Paul Marsh ist emeritierter Professor of Finance der London Business School. Seit 2000 bearbeitet er das „Global Investment Returns Yearbook“ mit Elroy Dimson und Mike Staunton und analysiert Anlageerträge ab dem Jahr 1900 – seit 2009 für die Credit Suisse.
Professor Marsh, Sie untersuchen seit vielen Jahren die langfristigen Entwicklungen an den Kapitalmärkten. Ist die Corona-Krise vergleichbar mit dem Platzen der Dotcom-Blase oder der globalen Finanzkrise?

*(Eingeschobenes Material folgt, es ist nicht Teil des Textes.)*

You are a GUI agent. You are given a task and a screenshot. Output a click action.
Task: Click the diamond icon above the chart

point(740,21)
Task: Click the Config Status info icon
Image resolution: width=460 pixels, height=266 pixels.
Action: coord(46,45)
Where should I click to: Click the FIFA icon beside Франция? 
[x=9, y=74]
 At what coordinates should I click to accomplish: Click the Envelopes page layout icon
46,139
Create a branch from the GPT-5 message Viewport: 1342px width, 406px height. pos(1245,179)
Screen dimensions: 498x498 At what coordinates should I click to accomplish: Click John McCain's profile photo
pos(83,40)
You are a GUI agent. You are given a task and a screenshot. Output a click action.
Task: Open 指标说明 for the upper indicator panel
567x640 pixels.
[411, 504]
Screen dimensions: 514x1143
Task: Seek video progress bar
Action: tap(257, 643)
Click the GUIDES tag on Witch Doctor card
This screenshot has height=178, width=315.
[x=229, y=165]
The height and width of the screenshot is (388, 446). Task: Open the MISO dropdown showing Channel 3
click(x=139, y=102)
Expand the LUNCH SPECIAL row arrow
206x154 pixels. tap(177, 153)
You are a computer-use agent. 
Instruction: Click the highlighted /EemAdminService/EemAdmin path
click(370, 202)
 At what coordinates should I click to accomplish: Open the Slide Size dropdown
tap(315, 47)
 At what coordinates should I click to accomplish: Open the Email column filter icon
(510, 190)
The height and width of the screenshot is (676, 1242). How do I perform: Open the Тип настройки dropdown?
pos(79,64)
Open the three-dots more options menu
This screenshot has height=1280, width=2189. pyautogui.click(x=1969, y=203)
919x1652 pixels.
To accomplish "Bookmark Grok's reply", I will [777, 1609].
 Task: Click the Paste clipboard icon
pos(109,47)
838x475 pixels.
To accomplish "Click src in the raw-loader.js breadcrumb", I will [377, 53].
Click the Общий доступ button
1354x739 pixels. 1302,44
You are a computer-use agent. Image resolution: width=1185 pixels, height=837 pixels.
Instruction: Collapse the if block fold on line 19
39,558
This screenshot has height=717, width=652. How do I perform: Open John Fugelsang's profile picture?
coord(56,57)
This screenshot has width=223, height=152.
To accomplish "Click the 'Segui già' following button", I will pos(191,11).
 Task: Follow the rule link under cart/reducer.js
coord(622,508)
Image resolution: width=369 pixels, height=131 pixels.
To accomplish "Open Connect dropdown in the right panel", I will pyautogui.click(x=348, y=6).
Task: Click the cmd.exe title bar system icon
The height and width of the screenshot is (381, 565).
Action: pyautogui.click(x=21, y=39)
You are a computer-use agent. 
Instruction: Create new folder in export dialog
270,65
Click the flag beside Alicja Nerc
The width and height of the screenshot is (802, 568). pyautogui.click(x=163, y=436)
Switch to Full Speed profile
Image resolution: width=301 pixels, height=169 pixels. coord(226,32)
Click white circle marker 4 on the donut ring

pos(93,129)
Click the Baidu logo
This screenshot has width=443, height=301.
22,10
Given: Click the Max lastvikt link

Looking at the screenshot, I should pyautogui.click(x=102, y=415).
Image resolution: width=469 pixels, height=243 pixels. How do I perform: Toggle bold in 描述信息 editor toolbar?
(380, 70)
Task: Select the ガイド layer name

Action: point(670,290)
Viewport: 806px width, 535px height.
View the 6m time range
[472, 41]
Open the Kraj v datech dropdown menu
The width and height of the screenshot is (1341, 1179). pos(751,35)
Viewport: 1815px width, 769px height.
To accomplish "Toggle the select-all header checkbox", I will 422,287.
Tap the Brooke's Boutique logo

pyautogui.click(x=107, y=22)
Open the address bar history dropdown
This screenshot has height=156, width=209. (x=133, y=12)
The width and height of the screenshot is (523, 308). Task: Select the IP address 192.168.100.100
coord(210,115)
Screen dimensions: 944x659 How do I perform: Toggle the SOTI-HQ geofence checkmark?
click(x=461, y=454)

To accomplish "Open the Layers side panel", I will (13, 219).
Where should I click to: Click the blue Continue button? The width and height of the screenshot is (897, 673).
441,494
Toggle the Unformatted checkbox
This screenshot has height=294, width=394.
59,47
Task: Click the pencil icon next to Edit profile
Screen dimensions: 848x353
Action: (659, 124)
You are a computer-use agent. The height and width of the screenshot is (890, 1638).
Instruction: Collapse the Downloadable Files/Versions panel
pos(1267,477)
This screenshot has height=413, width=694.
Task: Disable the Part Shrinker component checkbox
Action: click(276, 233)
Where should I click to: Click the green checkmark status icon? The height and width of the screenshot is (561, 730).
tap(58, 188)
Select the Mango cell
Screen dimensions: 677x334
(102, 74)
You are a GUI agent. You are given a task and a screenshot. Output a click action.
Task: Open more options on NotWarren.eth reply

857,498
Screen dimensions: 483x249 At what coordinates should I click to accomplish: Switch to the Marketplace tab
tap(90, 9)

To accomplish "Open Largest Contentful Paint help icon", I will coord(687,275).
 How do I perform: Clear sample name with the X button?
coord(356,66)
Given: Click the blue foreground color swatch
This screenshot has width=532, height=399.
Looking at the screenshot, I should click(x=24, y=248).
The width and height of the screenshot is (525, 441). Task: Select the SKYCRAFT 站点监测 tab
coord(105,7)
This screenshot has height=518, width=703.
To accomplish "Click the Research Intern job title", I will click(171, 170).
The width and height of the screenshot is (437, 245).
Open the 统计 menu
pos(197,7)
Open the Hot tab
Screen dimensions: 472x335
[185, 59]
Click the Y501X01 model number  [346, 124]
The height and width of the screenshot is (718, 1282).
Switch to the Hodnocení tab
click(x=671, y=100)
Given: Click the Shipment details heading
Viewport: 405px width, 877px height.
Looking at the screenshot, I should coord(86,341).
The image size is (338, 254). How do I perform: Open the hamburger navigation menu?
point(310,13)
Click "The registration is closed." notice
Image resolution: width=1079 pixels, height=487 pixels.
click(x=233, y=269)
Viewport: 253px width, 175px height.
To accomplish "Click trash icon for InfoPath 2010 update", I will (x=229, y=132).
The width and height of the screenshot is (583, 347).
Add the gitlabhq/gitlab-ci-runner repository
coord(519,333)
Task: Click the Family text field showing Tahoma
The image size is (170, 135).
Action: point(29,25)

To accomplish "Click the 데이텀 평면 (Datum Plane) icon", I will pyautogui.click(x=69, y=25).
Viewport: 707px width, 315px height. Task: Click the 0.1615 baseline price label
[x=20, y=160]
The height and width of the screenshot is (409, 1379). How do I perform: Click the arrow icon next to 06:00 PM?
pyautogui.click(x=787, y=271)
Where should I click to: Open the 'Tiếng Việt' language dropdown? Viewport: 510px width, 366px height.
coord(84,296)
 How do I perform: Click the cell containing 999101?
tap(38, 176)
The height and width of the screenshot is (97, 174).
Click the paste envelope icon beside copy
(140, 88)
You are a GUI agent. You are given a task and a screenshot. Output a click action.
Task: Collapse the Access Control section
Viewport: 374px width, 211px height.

PAUL MARSH: Der Schwarze Freitag an der Wall Street 1929 war anders als das, was während der Ölkrise 1973/74 oder der globalen Finanzkrise im Jahr 2008 passiert ist. Jede Krise ist anders, jede hat vollkommen unterschiedliche Ursachen und Charakteristika. Doch fast alle haben etwas gemeinsam: Die Aktienmärkte brachen sehr schnell ein, was extrem erschreckend für Anleger ist. Aber sie erholten sich auch wieder, meistens ebenfalls recht schnell.
Und was erleben wir derzeit?
Bei Corona haben wir einen kompletten Schock aus dem Nichts heraus erlebt. Im Gegensatz zu früheren Bärenmärkten, also Phasen mit fallenden Kursen, ist es diesmal sehr schwierig abzusehen, wie lange dieser anhalten wird. Mir scheint, dass die Kurse nach dem ersten Absturz eine Balance verschiedener Meinungen abbilden.
Vor dem Corona-Crash sprach niemand von einer Blase. Könnte er also glimpflicher ablaufen als der Dotcom-Crash zu Beginn des Jahrtausends?
Viele Kommentatoren sagen, die Aktienmärkte seien vor dem Kursrutsch überbewertet gewesen, und das habe alles noch schlimmer gemacht. Ich stimme dieser Ansicht nicht zu. Der Grund dafür, dass die Marktbewertungen hoch schienen – egal ob man auf das Kurs-Gewinn-Verhältnis oder andere Kennzahlen schaut –, waren die sehr niedrigen Realzinsen. Und wenn diese sehr tief liegen, kann man hohe Bewertungskennziffern erwarten. Ich denke nicht, dass wir aus überbewerteten Märkten in die aktuelle Krise gekommen sind, sondern aus recht fair bewerteten Märkten.
Weltweit gingen die Kurse um rund ein Drittel runter. War es das, oder können sie noch weiter abrutschen?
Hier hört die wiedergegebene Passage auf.